Diversamente dal suo candidato vicepresidente Mike Pence che ha espresso sostegno al presidente della Camera dei Rappresentanti Paul Ryan per le primarie in cui è impegnato la prossima settimana, Trump sostiene di non essere pronto ad appoggiare Ryan, che non gli aveva dato immediatamente il proprio endorsement, né il senatore John McCain, che lo aveva criticato per le sue affermazioni su Khan.

“Vorrei soltanto dirvi che la campagna sta andando bene. Non siamo mai stati tanto uniti. Abbiamo cominciato il 16 giugno e da allora questo è il momento di maggior unità. E se avete visto i sondaggi siamo avanti in Florida”.

Trump ha anche attaccato la politica estera di Obama e dell’ex segretaria di Stato Hillary Clinton, pronunciando una pesante accusa contro la candidata democratica.

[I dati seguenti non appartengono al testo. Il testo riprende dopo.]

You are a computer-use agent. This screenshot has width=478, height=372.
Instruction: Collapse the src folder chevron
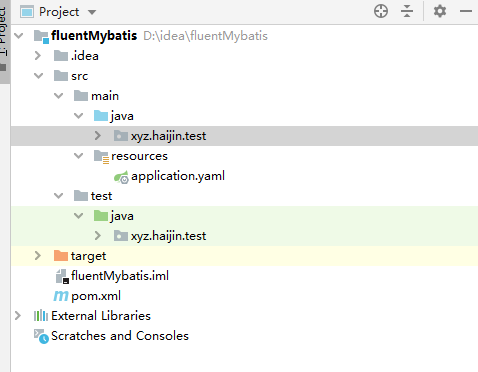coord(39,76)
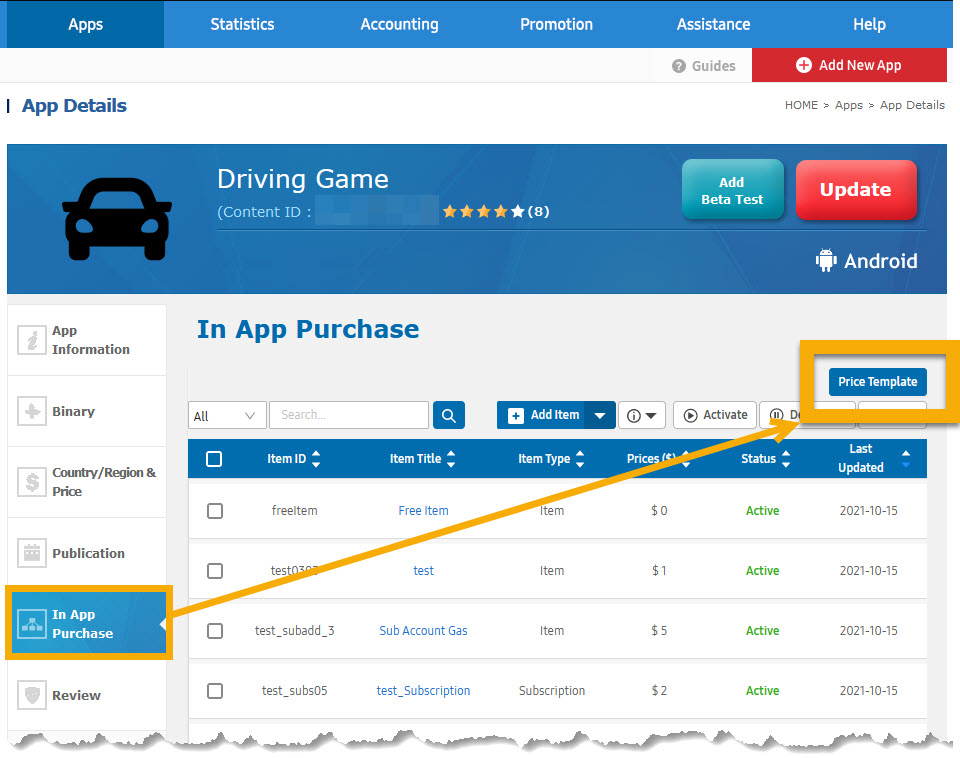The image size is (960, 758).
Task: Select the test_subadd_3 row checkbox
Action: click(215, 631)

“Osservate quanto sta accadendo, siamo come una nazione del terzo mondo. E torna il crimine. Vedete cosa succede con i poliziotti, prendete i casi di Orlando e San Bernardino, del World Trade Center. Osservate cosa accade in tutto il mondo. Stiamo permettendo all’Isil di prendere posizione. È stato grazie a Hillary Clinton, dovrebbe ricevere una ricompensa da loro come fondatrice dell’Isil”.

Si susseguono le defezioni verso il campo democratico, una delle ultime quellla della di Meg Whitman, patron di Hewlett Packard ed ex consigliere di McCain, ha annunciato che voterà per Hillary Clinton.